Let's Make a Tokenizer Part 3

Grammar

So as mentioned in the first post, the grammar is where rules are specified. These grammatical rules will check to see if a token is not grammatical. If a token passes, it’ll pass on the next rule, if it fails, it’ll get broken up, and the newly created tokens will begin their journey through the pipeline. In our grammar, we’ll specify 4 rules:

initial_punctuation - separate token-initial punctuation
final_punctuation - separate token-final punctuation
all_punctuation - separate token-initial and final punctuation
currency - separate currency symbols from quantity amounts

Language

Since a tokenizer is dealing with a orthographic system, there are a few things to keep in mind. This grammar is going to focus on en-US, that is English from the United States. There are different writing standards, in different areas, and often they conflict. So our rules in this grammar will follow a generic American English grammar. In our small grammar this won’t matter too much, but this does change what we consider initial punctuation or final punctuation, how currency is written. With that being said, this tokenizer will not well, for other languages such as Spanish and French.

Regular Expressions

We’ll be defining rules for our grammar using regexes. The longer the regex, the more unwieldy and unreadable it becomes. So we’ll construct a regex by building up it by assigning smaller sets and characters to variables and joining them into larger regexes. A benefit to this style is that these components will be shared by multiple rules.

So let’s start by importing the re library, and creating the basic sets we’ll use in our rules.

Sets are created by placing characters in [].

So lets add the following to our grammar.py file.

import re

ALPHA = '[A-Z]+'
DIGITS = '[0-9]'
BOS = '^'
EOS = '$'
PLUS = '+'
STAR = "*"
PERIOD = r'\.'
INITIAL_PUNCTUATION = '[\'"]'
FINAL_PUNCTUATION = '[\',!?":.]'
CURRENCY_SYMBOL = '[$£¥€]'
QUESTION_MARK = '?

Some of these may seem ridiculous, like PLUS, or PERIOD, but it makes it very clear and readable even to someone who later has to read and edit your grammar. Maybe yourself, months after you last looked at it. Let’s review a few more of these in more detail.

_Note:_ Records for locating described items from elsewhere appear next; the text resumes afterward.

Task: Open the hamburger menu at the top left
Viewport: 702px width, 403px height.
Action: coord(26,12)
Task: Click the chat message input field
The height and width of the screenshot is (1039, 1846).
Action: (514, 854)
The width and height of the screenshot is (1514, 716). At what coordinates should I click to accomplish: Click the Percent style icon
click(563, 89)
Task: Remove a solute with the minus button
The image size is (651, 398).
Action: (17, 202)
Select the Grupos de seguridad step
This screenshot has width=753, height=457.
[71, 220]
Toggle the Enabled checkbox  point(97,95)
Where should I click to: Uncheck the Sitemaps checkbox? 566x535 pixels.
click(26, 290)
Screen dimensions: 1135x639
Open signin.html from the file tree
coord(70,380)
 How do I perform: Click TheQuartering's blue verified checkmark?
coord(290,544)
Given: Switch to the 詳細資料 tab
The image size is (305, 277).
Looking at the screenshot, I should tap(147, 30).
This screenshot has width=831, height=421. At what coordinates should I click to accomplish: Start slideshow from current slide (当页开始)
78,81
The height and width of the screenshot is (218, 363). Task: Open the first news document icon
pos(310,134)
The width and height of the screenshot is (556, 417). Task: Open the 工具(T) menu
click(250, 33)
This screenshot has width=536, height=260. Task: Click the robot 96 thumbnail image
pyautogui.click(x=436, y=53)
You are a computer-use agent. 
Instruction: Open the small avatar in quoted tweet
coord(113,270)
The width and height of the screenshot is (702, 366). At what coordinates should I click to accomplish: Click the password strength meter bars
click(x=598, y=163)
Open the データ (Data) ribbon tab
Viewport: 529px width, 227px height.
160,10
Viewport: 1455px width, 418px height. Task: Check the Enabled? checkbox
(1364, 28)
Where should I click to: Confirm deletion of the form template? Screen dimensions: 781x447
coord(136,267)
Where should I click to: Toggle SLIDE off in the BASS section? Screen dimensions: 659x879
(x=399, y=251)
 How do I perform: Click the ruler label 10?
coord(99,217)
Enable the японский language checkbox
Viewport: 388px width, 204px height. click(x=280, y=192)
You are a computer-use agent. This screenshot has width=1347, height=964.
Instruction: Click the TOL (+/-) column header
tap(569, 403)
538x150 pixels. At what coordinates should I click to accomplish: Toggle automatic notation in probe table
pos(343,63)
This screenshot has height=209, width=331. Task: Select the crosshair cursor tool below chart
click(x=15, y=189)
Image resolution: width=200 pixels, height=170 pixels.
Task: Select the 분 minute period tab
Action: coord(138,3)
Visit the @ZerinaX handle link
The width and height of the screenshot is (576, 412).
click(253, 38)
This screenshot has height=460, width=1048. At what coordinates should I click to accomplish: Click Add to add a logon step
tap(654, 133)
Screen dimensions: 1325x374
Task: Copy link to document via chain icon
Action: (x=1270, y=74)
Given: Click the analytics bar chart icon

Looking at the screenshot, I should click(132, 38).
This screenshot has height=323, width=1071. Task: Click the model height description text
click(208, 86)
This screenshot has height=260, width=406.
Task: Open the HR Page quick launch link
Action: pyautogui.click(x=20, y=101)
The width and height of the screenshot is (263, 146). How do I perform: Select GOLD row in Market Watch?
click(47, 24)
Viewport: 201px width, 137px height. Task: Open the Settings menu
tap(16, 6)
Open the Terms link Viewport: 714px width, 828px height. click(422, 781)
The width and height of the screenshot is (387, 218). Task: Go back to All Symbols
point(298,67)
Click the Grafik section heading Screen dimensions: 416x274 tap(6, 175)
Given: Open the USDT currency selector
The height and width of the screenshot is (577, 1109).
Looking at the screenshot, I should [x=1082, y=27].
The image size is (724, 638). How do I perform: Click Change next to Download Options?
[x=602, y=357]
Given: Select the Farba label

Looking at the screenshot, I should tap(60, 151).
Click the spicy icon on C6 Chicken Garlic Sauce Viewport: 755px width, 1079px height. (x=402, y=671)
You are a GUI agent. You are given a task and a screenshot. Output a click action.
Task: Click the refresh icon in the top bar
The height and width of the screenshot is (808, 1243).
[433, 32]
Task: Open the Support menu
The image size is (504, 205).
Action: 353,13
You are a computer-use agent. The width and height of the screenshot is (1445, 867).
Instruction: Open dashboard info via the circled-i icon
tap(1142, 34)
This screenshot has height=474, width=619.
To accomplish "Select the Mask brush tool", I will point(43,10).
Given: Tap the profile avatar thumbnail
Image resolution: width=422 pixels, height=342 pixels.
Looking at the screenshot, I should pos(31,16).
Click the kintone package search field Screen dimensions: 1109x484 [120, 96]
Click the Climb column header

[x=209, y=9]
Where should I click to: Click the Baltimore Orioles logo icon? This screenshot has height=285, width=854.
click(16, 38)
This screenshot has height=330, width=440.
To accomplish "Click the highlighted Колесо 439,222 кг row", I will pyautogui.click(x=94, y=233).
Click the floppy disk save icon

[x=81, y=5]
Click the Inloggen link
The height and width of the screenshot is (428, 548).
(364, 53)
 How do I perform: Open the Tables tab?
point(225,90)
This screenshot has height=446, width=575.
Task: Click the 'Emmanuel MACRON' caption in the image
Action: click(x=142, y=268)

ALPHA is at least one alphabetic character. We’ll be compiling our final regexes with the re.IGNORECASE flag, so it isn’t necessary to include a-z in this alphabetic set. What does this mean for a token like café or naïve",?
BOS means Beginning of String and EOS means End of String.
INITIAL_PUNCTUATION punctuation that appears before a word. Note that the the ' is escaped and that \ is neither a part of initial nor final punctuation.
FINAL_PUNCTUATION punctuation that appears after a word. What about other punctuation that might appear here? Problem! By including ' as final punctuation the possessive plural cats' won’t be allowed.
CURRENCY_SYMBOL This is the currency symbols the tokenizer will recognize. So it’ll separate $1.20 and £1.20 correctly, but not ₴1.20 or ₱1.20.

Groups

When a token matches fails a rule, we want to be able to split the token up into smaller tokens. We’ll accomplish this my using regex groups, that is anything in (). Anything we want to potentially separate needs to be in a group. For example, 'What needs two groups: one for ' and What'. A punctuation group and alphabetic string

So let’s create a function that takes a regex expression and returns it as a regex group.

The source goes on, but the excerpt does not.